À la surprise générale, Karabatic rejoint donc ses partenaires dès le troisième jour de compétition, après la victoire inaugurale contre le Brésil (24-22). "Le premier objectif est de renouer le contact avec l'équipe, de me réentraîner avec elle. Si je suis trop à la traîne, ça ne sert à rien de rentrer et de prendre la place d'un de mes coéquipiers. Ce sera déjà une étape importante de voir comment je m'adapte et à quel niveau je me situe. Quand elle sera passée, il sera temps de se poser les autres questions", glisse celui qui a été sacré trois fois meilleur joueur de la planète (2007, 2014, 2016).

Sa première séance d'entraînement, dimanche soir, apporte quelques éléments de réponse au staff tricolore. Au lendemain du match nul face à l'Allemagne (25-25) mardi, durant lequel le capitaine Cédric Sorhaindo se blesse au mollet droit, Didier Dinart contacte les dirigeants du PSG. En accord avec eux, le feu vert est donné à sa présence dans les seize. Karabatic est apte à jouer.

Son tournoi peut enfin démarrer

La France étant déjà qualifiée pour le deuxième tour à Cologne, cela pourrait être dès jeudi contre la Russie. Une rencontre qui n'aura d'enjeu que si le Brésil ne bat pas la Corée, dans l'après-midi (15h30).  Si tel est le cas, son temps de jeu devrait rester limité. Car trois mois ont passé depuis son dernier match officiel, le 16 octobre en Ligue des champions. Karabatic sait d'ailleurs que même s'il entre en jeu, "ce ne sera pas pour faire ce qu'(il) faisait avant, c'est-à-dire jouer une heure attaque-défense".

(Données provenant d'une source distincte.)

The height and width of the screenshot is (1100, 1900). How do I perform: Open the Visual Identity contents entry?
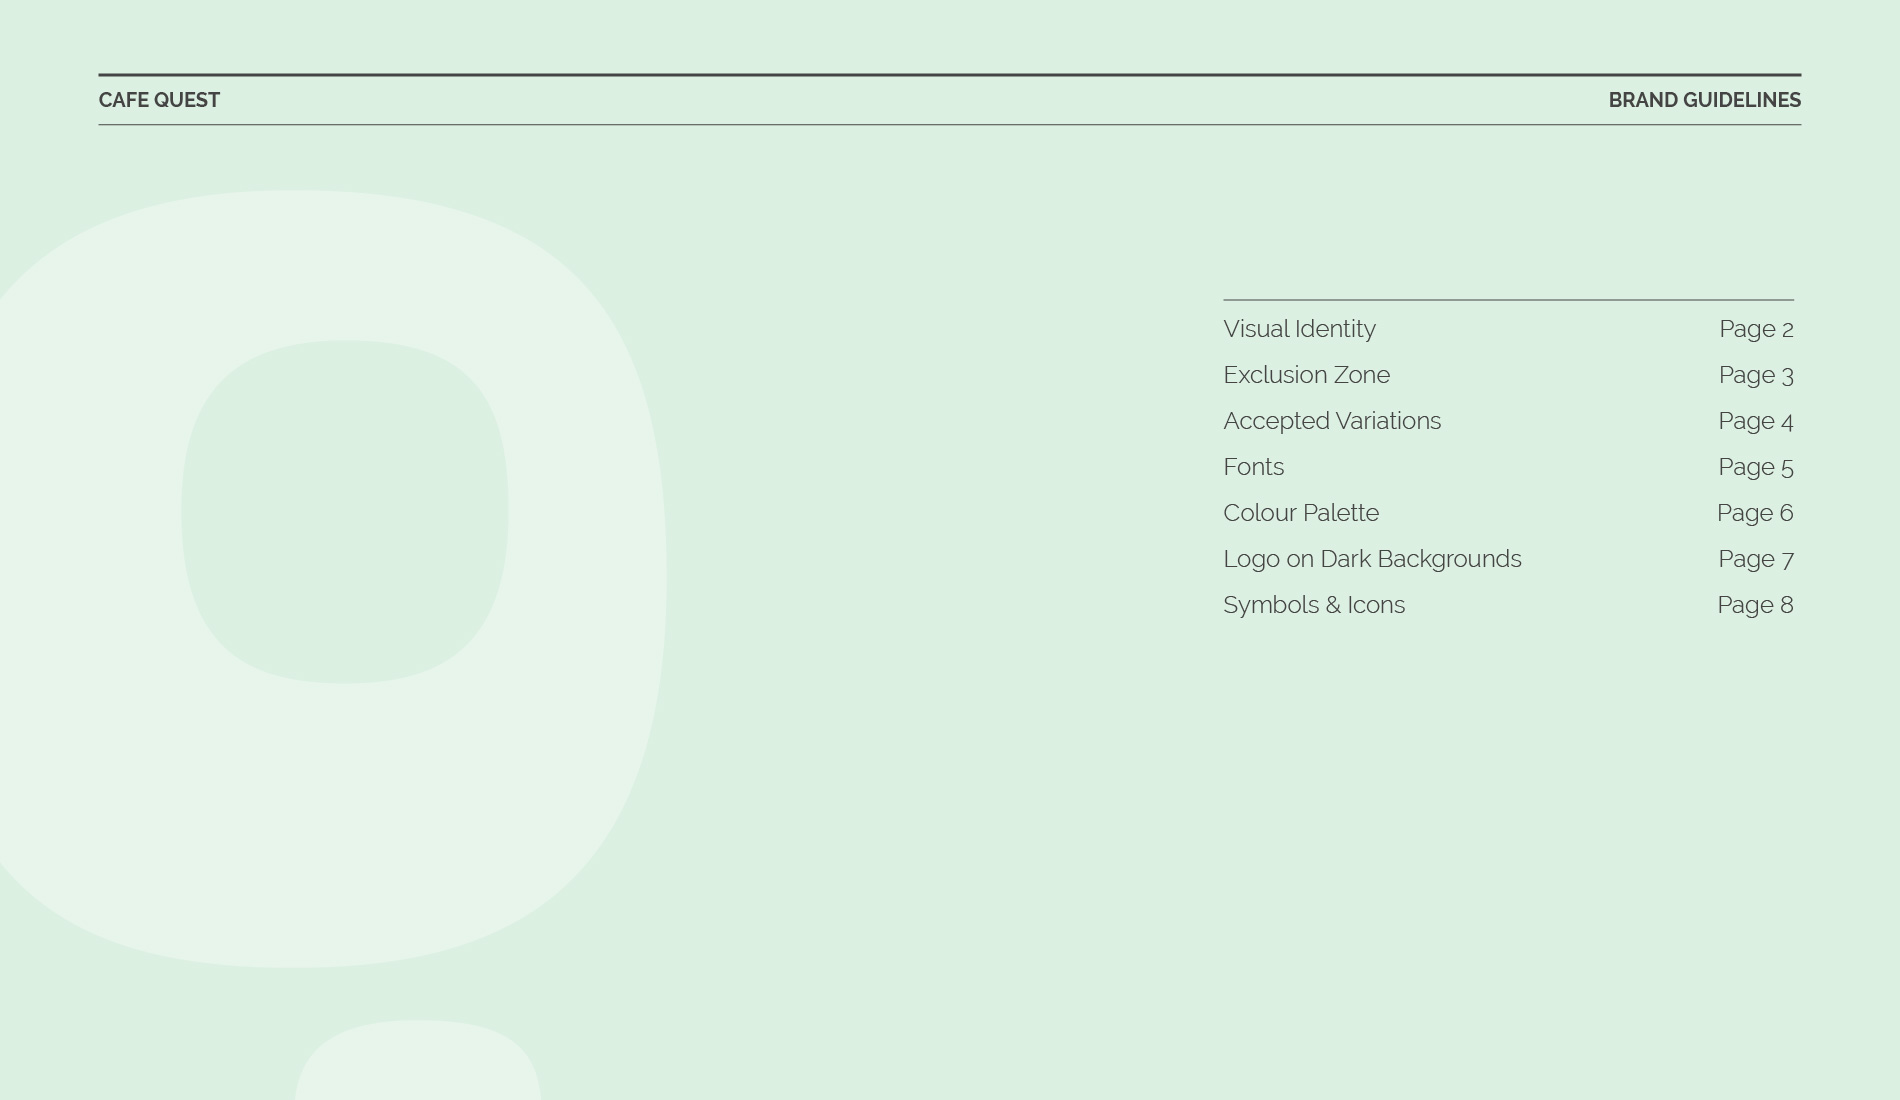[1299, 329]
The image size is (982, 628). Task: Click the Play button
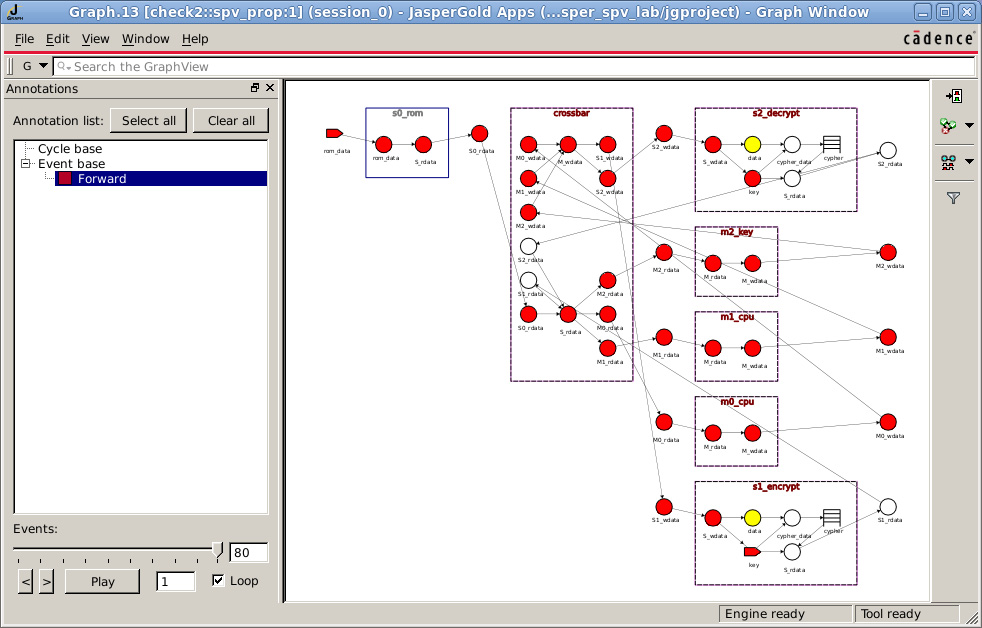tap(103, 582)
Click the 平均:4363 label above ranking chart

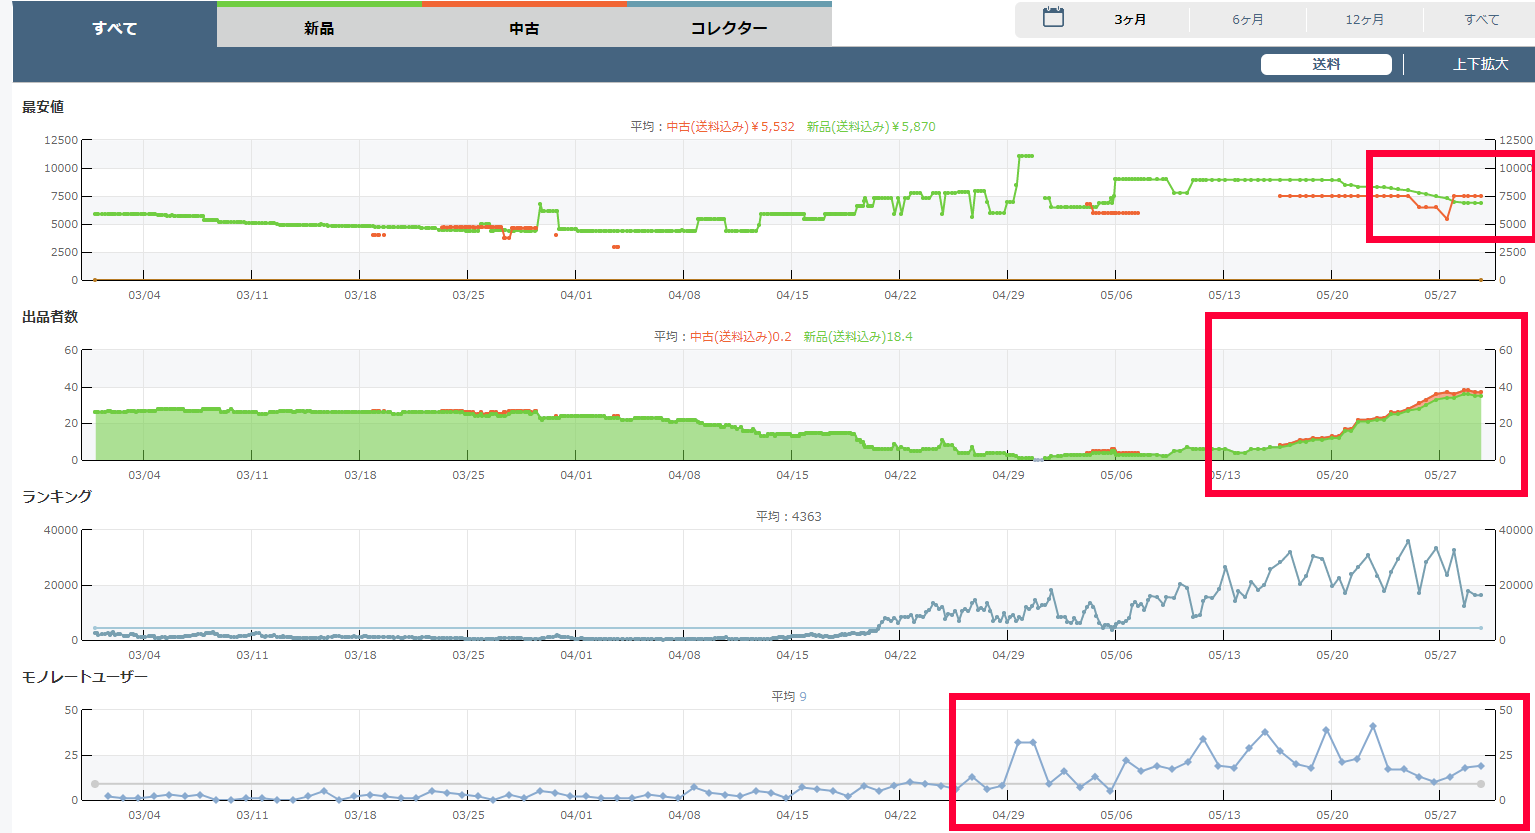pyautogui.click(x=788, y=517)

Il pourrait cependant rendre de fiers services lors du tour principal, à partir de samedi à Cologne. Les Bleus y retrouveront l'Espagne et la Croatie ainsi que la Macédoine ou l'Islande, avec deux billets en jeu pour les demi-finales.

 

 

 

Comment expliquer un retour si rapide ?

Pour l'ancien coach d'athlétisme Jean-Claude Perrin, "il n'y a pas une seule explication rationnelle" à ce retour. "Les sportifs de haut niveau ne réagissent pas comme les autres êtres humains. Ils n'ont pas la même perception de leur blessure", affirme notre expert, qui souligne les capacités mentales hors-norme du joueur. "Le mental est plus qu'un point fort pour lui. Il l'a montré dans le sport, mais aussi face aux graves problèmes juridiques qu'il a dû affronter, dans une affaire de paris truqués qui n'a jamais influé sur ses performances".

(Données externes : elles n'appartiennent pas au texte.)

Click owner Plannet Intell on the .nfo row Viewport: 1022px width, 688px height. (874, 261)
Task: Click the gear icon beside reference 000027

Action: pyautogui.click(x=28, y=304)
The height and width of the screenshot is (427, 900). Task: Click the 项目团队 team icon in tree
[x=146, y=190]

Et s'il n'avait jusqu'alors jamais connu de longue blessure, Nikola Karabatic a déjà démontré plusieurs fois par le passé sa capacité à aller au-delà de la douleur. "Lors d’un match contre Hanovre, où il passait au travers, il a filé un grand coup de pied dans le banc. En rentrant au vestiaire, tout le monde s’est rendu compte qu’il avait fini le match avec un orteil cassé", raconte notamment son agent Bhakti Ong, dans les colonnes du Parisien. "La semaine d’après, à Lemgo, on lui avait ouvert la chaussure et fait une anesthésie au pied pour qu’il puisse jouer. La piqûre n’a fait effet qu’une mi-temps, mais il est resté sur le terrain tout le match".

Et les anecdotes de ce genre sont nombreuses à propos du Français. "Je n’irai pas jusqu’à dire que c’est un surhomme, mais il a des capacités de récupération et des facultés physiques exceptionnelles. Il m’impressionne. Et je peux vous dire qu’on n’est pas au bout de nos surprises", en sourit même le sélectionneur des Bleus Didier Dinart.